■ **DATA**
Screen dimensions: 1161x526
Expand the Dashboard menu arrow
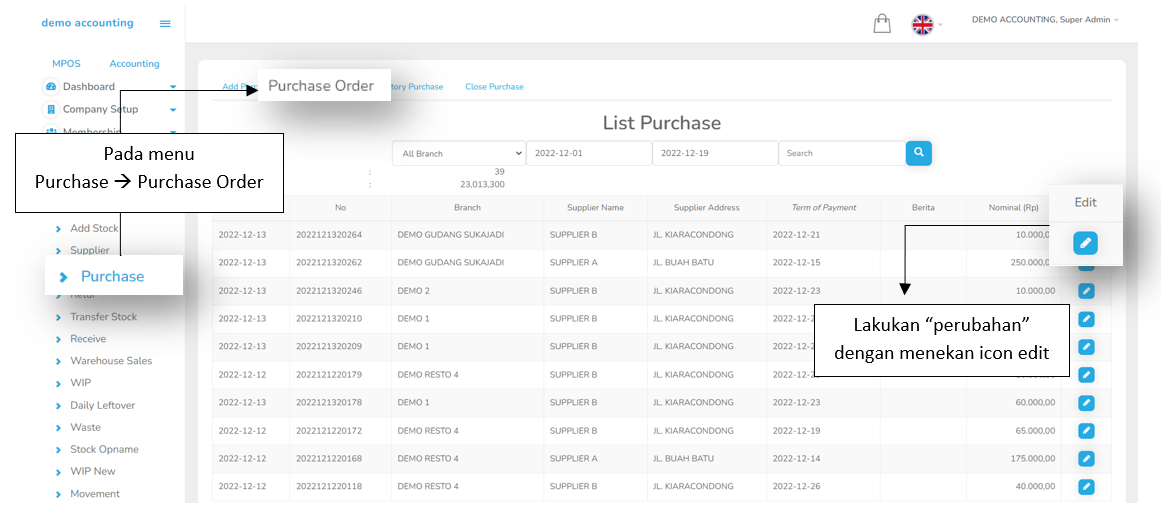[x=173, y=88]
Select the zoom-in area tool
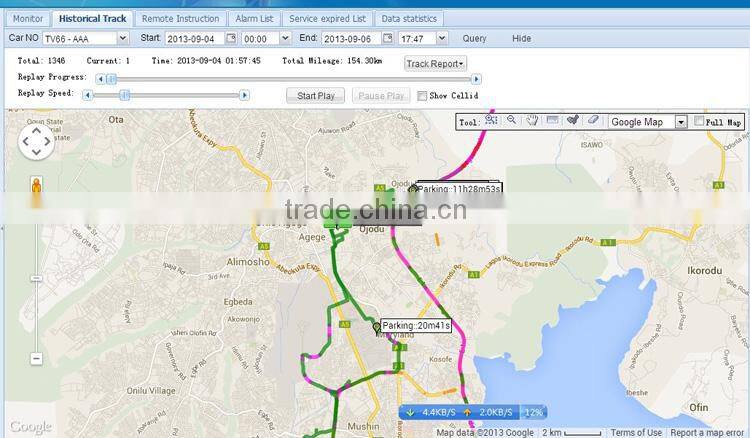This screenshot has height=438, width=750. pyautogui.click(x=491, y=121)
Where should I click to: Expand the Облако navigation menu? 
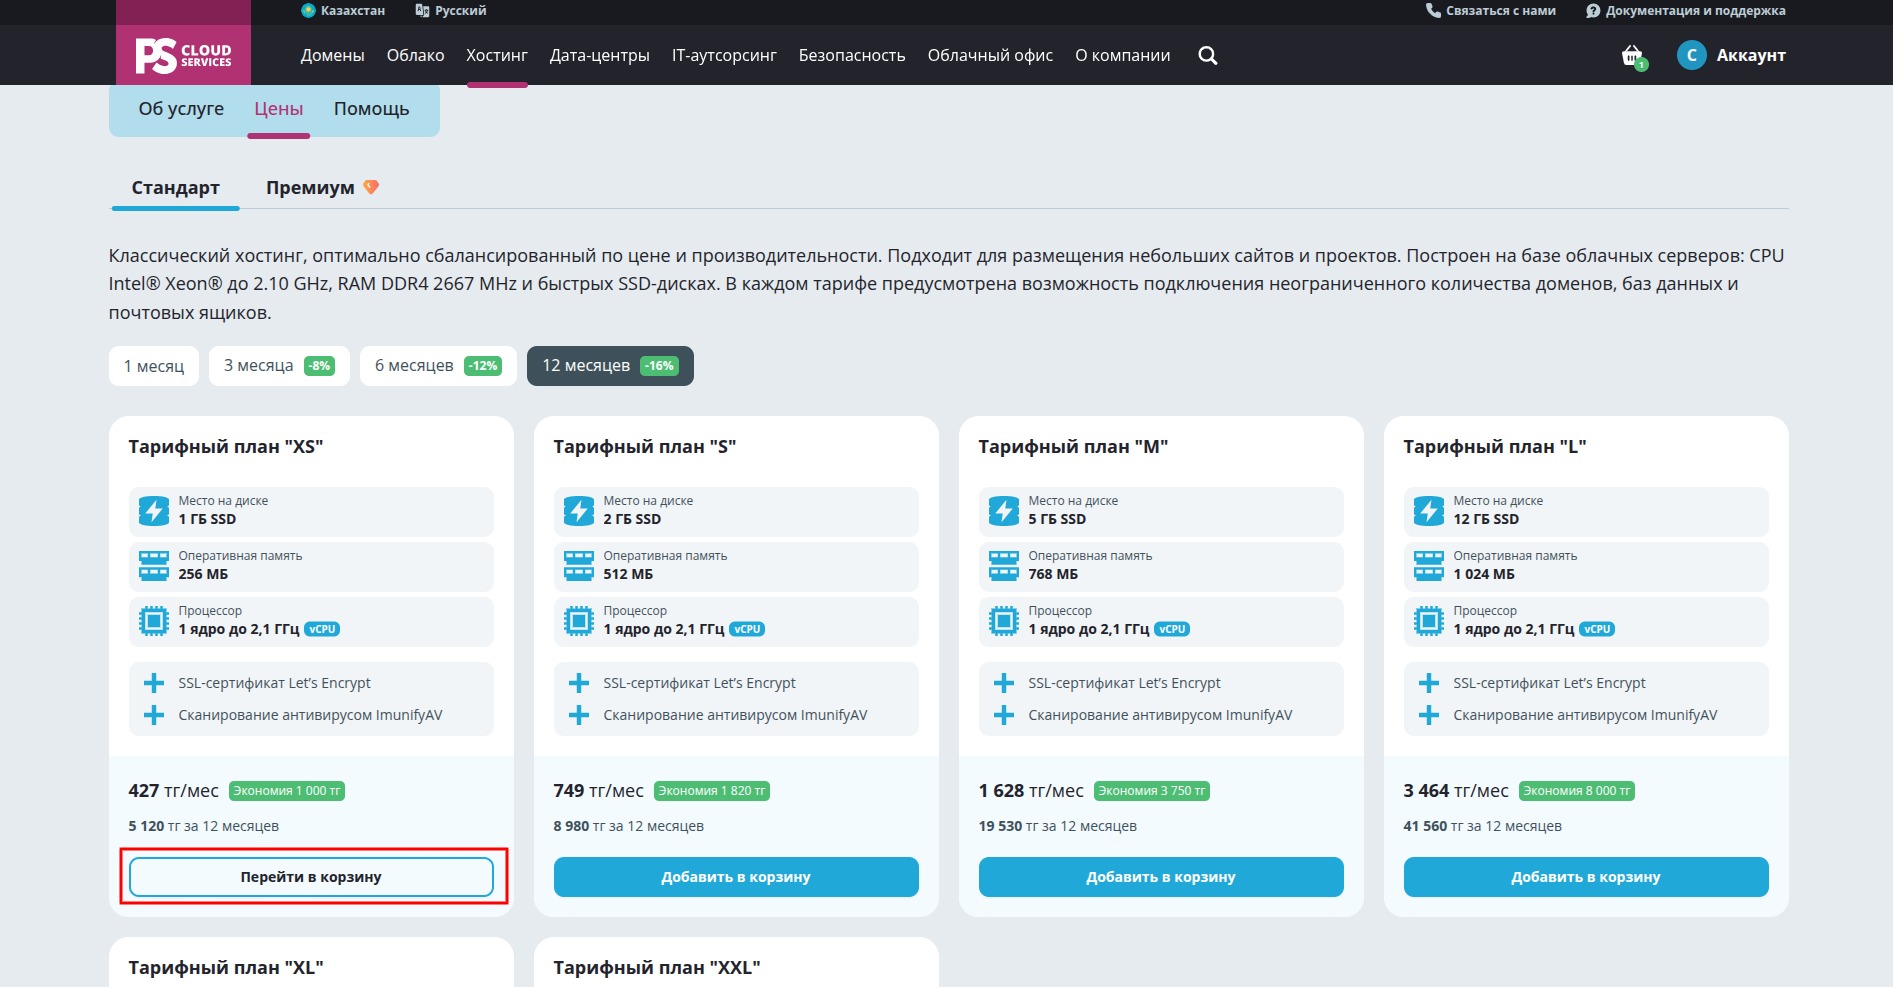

■ **BRIEF**
Reproduce the lines from the one holding "Expand the Dashboard menu arrow" through the end of the entries above exactly, keeping both ends and dropping every picture.

■ **SOLUTION TO THIS PROBLEM**
Expand the Dashboard menu arrow
[x=173, y=88]
Select the zoom-in area tool
This screenshot has height=438, width=750. pyautogui.click(x=491, y=121)
Where should I click to: Expand the Облако navigation menu? 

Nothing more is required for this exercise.